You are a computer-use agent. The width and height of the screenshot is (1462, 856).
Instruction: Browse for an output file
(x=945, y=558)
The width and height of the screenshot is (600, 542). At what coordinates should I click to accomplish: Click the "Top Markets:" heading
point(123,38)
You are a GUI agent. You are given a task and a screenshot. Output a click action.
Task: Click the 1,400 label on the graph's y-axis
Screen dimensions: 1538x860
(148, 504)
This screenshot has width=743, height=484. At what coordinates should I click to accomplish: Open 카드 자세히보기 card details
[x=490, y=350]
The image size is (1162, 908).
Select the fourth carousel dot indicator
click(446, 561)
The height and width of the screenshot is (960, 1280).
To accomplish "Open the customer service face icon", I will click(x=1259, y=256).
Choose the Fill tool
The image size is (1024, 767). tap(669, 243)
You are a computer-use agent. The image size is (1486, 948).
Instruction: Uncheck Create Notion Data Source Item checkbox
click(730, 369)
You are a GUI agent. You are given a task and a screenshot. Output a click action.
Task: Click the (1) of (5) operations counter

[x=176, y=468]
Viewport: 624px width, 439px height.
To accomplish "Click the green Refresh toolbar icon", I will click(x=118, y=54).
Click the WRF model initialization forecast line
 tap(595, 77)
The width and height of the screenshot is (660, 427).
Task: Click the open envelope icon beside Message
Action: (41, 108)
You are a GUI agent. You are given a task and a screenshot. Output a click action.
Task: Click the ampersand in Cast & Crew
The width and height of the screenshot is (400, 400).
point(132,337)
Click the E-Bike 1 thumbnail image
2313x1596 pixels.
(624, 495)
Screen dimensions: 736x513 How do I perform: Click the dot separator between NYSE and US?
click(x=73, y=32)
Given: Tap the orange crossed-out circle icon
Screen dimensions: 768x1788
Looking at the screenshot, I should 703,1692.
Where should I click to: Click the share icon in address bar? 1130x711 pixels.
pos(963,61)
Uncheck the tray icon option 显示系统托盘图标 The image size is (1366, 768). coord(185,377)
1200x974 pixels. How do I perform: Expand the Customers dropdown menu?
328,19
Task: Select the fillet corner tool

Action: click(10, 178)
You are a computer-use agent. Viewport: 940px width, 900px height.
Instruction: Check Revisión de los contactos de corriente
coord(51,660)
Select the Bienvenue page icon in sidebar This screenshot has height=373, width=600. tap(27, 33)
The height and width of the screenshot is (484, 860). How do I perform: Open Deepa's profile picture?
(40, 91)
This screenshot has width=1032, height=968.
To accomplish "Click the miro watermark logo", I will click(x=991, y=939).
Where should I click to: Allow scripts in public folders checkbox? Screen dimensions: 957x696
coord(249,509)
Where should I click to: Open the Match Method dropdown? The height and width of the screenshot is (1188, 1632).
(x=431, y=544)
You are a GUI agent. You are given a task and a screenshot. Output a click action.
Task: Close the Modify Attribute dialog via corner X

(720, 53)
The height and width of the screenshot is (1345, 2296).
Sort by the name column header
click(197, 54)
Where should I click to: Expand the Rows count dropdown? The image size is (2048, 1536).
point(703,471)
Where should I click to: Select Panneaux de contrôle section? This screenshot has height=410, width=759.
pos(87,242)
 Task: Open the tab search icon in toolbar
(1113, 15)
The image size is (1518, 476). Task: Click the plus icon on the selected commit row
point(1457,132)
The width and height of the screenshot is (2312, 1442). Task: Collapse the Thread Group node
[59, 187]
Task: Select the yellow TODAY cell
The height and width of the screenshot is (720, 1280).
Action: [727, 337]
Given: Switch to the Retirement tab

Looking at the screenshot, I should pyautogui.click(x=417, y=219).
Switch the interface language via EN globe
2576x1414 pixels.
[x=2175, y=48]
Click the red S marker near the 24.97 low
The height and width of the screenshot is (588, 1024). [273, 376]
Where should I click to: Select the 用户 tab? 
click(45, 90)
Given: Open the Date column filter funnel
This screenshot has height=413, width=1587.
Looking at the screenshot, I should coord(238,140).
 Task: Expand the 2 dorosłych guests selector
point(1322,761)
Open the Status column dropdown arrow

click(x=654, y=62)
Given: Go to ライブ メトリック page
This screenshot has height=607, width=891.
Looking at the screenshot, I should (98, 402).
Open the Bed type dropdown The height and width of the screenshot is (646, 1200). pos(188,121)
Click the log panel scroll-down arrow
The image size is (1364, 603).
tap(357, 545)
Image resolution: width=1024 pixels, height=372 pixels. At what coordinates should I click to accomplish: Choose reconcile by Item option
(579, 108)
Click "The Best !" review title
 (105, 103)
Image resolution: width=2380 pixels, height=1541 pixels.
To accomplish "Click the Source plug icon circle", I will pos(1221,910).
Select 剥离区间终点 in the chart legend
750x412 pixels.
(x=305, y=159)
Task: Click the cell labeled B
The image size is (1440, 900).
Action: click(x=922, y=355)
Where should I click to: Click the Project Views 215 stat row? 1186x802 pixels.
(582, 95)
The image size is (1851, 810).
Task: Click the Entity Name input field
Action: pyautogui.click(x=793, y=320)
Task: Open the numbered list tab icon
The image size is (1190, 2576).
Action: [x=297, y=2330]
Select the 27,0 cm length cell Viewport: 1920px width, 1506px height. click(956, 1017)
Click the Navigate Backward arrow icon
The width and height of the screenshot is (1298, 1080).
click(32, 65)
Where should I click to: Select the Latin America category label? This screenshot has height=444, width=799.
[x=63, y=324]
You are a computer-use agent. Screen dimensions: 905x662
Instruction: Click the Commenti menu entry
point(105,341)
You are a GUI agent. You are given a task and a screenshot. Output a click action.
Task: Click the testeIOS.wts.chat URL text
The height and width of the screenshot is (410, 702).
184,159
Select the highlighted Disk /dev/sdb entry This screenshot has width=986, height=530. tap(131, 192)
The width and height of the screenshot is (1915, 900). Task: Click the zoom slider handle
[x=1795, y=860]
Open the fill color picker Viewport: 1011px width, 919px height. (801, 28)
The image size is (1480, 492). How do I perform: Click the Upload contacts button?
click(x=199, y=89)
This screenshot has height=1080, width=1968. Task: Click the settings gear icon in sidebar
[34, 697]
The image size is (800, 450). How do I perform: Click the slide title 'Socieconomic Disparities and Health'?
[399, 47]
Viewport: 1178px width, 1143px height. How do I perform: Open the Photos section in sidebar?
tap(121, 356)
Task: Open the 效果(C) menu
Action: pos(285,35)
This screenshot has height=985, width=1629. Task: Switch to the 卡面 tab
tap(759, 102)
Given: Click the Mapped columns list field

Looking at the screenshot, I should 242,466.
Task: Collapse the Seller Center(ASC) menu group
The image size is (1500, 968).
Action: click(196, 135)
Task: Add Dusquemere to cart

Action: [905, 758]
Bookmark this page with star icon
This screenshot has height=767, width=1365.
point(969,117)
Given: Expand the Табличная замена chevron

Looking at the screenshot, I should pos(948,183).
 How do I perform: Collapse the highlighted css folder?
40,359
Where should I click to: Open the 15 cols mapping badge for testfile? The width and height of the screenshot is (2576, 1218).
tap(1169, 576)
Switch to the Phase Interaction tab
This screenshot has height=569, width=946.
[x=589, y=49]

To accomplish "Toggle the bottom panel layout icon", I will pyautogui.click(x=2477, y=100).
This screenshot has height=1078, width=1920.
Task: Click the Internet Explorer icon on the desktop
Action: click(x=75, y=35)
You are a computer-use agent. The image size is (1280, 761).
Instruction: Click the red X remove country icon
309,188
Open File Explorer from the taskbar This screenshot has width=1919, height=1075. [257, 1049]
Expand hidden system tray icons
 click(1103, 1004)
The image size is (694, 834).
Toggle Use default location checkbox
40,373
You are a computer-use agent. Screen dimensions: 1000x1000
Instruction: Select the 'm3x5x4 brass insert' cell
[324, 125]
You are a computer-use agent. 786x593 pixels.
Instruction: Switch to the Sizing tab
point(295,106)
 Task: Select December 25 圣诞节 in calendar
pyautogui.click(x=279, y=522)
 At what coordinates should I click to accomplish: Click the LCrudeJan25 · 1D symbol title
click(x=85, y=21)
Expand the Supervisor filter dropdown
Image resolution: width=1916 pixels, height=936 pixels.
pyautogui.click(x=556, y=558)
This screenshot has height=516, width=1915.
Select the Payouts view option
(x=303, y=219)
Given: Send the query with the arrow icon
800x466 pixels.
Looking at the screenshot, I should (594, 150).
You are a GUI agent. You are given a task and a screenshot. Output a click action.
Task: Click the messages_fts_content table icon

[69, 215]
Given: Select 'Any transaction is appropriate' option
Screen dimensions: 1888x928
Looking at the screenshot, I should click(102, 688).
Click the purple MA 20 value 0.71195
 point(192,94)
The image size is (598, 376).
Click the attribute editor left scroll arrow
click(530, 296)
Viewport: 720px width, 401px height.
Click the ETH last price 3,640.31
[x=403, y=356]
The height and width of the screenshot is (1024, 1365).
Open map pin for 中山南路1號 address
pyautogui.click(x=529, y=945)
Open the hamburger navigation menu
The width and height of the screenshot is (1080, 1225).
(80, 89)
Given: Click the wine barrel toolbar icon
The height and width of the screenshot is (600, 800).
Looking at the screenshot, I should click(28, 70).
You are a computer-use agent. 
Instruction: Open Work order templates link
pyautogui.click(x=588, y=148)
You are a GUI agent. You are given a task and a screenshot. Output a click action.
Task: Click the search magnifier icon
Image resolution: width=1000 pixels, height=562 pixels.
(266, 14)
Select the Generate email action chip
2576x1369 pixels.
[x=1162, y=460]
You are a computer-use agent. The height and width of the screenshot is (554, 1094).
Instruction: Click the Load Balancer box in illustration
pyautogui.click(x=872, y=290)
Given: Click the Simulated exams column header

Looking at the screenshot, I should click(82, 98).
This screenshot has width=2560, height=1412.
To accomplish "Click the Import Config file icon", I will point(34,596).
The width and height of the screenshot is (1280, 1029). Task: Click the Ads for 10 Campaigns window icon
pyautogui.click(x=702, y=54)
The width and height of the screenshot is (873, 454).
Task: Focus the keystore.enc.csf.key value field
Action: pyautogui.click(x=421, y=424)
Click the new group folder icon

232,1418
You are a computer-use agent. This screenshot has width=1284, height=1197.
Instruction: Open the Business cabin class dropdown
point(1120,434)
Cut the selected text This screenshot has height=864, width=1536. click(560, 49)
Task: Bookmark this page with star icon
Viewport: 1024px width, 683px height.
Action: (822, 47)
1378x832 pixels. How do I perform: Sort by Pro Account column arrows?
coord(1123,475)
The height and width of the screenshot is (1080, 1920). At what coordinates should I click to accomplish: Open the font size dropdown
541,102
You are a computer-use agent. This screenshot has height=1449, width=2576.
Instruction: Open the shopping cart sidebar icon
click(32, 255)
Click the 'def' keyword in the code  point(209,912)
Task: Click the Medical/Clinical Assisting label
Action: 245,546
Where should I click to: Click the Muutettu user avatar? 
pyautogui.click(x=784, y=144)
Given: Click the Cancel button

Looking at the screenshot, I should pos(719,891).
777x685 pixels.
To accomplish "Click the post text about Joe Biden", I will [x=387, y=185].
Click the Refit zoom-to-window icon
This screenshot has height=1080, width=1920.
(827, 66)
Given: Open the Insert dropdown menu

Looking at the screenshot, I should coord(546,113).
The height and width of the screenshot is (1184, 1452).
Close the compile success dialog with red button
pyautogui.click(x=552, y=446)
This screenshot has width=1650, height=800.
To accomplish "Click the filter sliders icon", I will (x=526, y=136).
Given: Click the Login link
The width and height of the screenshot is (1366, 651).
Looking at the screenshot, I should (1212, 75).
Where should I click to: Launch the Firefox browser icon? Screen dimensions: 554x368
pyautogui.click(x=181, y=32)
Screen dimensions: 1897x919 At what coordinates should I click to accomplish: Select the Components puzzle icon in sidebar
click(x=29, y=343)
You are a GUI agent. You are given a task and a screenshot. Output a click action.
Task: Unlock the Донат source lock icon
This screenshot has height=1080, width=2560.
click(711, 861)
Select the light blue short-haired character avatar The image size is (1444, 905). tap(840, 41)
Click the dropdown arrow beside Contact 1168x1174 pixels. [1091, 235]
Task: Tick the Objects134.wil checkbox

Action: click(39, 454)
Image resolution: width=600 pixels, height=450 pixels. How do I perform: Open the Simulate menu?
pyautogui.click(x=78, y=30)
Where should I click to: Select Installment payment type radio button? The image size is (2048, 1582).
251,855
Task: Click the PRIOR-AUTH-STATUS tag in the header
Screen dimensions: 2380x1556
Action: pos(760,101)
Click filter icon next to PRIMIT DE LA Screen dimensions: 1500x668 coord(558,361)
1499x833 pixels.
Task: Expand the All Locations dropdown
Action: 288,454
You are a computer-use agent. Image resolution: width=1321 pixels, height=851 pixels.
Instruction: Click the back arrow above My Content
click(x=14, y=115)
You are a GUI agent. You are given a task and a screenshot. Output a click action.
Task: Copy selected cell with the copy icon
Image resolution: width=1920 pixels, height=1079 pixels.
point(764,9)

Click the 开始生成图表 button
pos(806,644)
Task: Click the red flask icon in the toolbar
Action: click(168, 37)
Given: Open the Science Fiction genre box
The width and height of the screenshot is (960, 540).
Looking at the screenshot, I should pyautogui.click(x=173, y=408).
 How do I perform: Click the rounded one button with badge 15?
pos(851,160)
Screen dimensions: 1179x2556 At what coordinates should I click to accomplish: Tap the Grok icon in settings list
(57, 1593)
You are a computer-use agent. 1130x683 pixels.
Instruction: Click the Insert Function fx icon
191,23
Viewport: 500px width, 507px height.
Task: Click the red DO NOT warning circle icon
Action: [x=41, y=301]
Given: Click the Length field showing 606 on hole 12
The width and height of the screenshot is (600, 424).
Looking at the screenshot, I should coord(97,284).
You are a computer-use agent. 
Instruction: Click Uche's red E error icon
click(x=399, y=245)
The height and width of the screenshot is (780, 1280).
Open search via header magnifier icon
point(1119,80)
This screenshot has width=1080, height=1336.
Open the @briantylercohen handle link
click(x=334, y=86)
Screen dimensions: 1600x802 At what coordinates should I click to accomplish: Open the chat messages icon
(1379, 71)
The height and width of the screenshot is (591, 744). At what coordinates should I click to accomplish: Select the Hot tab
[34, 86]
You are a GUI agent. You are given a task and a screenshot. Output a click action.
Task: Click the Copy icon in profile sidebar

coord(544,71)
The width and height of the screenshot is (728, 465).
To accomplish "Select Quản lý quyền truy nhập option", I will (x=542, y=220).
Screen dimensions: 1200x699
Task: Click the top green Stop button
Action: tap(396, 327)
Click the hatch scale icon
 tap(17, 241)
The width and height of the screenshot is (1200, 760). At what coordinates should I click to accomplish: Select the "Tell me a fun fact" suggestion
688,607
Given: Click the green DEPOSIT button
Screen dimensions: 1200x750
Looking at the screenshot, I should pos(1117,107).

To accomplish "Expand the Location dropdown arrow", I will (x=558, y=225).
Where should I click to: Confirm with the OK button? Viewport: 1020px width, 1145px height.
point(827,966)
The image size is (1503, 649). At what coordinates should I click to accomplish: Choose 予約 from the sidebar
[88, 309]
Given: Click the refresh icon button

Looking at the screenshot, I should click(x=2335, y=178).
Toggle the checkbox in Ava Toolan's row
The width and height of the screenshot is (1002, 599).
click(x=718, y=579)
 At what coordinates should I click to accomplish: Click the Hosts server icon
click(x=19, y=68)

● **Direction**
Can you echo, without any change, the lines of the listing above from the one containing "You are a computer-use agent. The height" through the one containing "Action: 245,546", both included?

● **Answer to the exercise**
You are a computer-use agent. The height and width of the screenshot is (554, 1094).
Instruction: Click the Load Balancer box in illustration
pyautogui.click(x=872, y=290)
Given: Click the Simulated exams column header

Looking at the screenshot, I should click(82, 98).
This screenshot has width=2560, height=1412.
To accomplish "Click the Import Config file icon", I will point(34,596).
The width and height of the screenshot is (1280, 1029). Task: Click the Ads for 10 Campaigns window icon
pyautogui.click(x=702, y=54)
The width and height of the screenshot is (873, 454).
Task: Focus the keystore.enc.csf.key value field
Action: pyautogui.click(x=421, y=424)
Click the new group folder icon

232,1418
You are a computer-use agent. This screenshot has width=1284, height=1197.
Instruction: Open the Business cabin class dropdown
point(1120,434)
Cut the selected text This screenshot has height=864, width=1536. click(560, 49)
Task: Bookmark this page with star icon
Viewport: 1024px width, 683px height.
Action: (822, 47)
1378x832 pixels. How do I perform: Sort by Pro Account column arrows?
coord(1123,475)
The height and width of the screenshot is (1080, 1920). At what coordinates should I click to accomplish: Open the font size dropdown
541,102
You are a computer-use agent. This screenshot has height=1449, width=2576.
Instruction: Open the shopping cart sidebar icon
click(32, 255)
Click the 'def' keyword in the code  point(209,912)
Task: Click the Medical/Clinical Assisting label
Action: 245,546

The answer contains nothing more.